- EXERCISE -
Your task is to reproduce exactly the lines from the line with "Speaking & Press (50, 1919)" through the end of the records below.

━━━ DATA EXTRACT ━━━

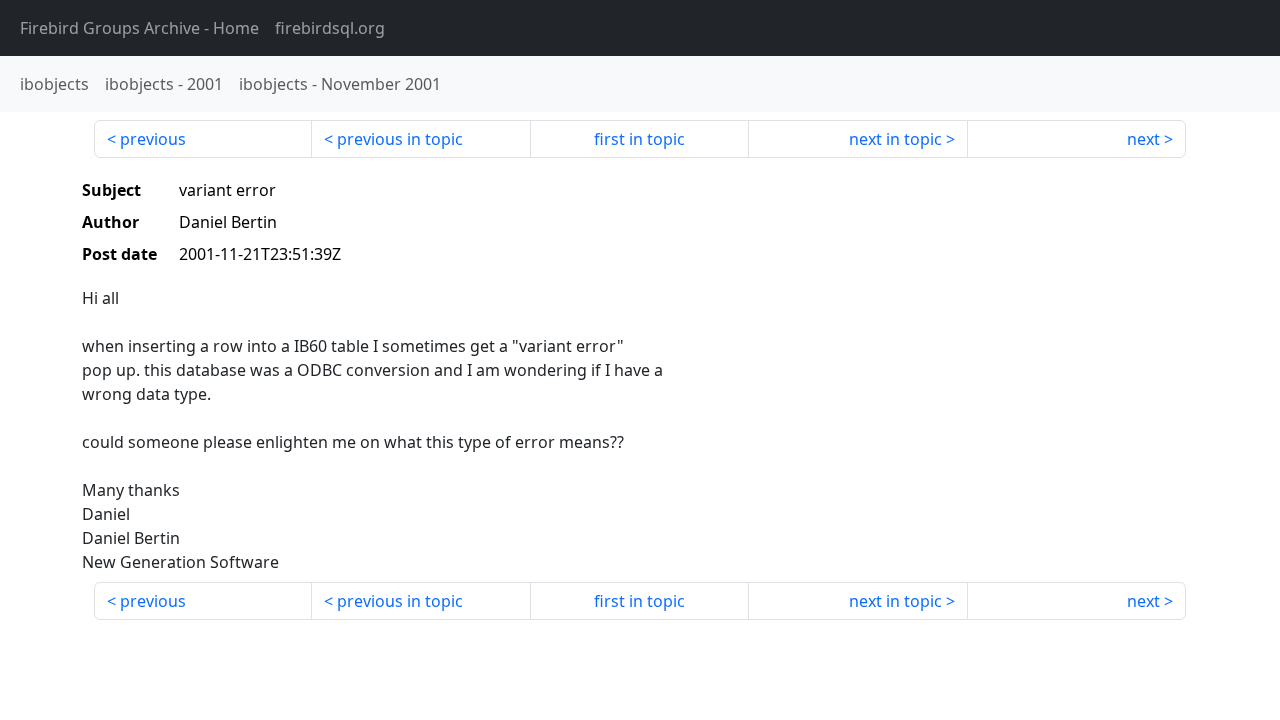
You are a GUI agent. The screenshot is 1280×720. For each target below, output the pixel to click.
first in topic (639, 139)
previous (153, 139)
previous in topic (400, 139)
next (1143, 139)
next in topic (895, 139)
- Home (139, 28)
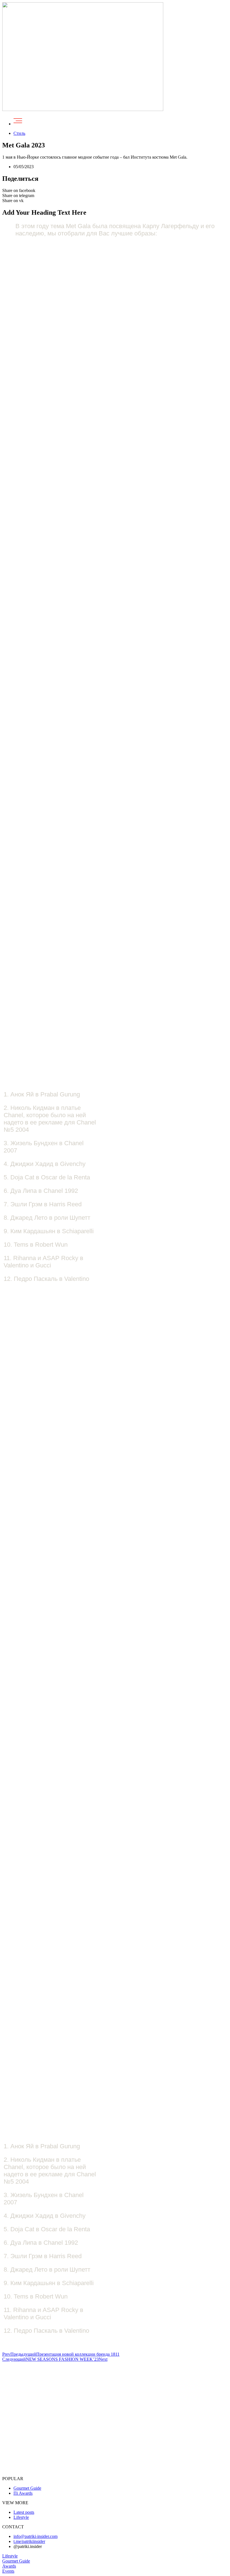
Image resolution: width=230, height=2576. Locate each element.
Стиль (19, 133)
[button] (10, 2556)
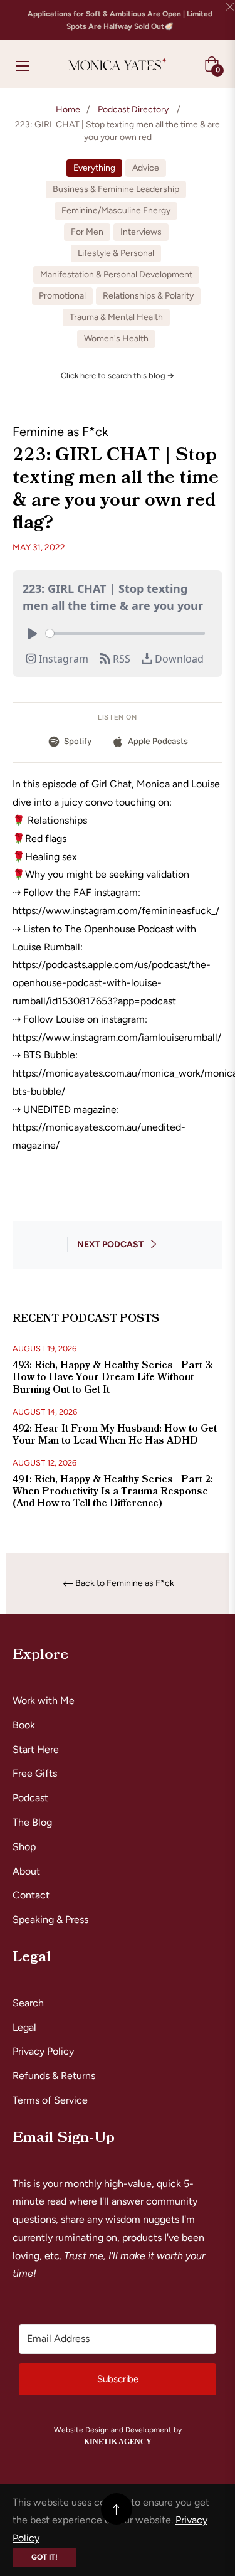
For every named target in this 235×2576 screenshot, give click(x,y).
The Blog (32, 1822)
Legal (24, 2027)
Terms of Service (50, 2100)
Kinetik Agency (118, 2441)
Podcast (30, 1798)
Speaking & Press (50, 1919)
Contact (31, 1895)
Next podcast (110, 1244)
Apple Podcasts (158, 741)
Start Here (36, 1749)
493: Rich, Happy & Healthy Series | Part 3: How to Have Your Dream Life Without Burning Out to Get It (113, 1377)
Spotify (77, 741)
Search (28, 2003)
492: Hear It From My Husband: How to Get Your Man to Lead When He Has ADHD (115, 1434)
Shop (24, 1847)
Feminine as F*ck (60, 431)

━━━

- SOLUTION FOR THIS TASK -
Speaking & Press (50, 1919)
Contact (31, 1895)
Next podcast (110, 1244)
Apple Podcasts (158, 741)
Start Here (36, 1749)
493: Rich, Happy & Healthy Series | Part 3: How to Have Your Dream Life Without Burning Out to Get It (113, 1377)
Spotify (77, 741)
Search (28, 2003)
492: Hear It From My Husband: How to Get Your Man to Lead When He Has ADHD (115, 1434)
Shop (24, 1847)
Feminine as F*ck (60, 431)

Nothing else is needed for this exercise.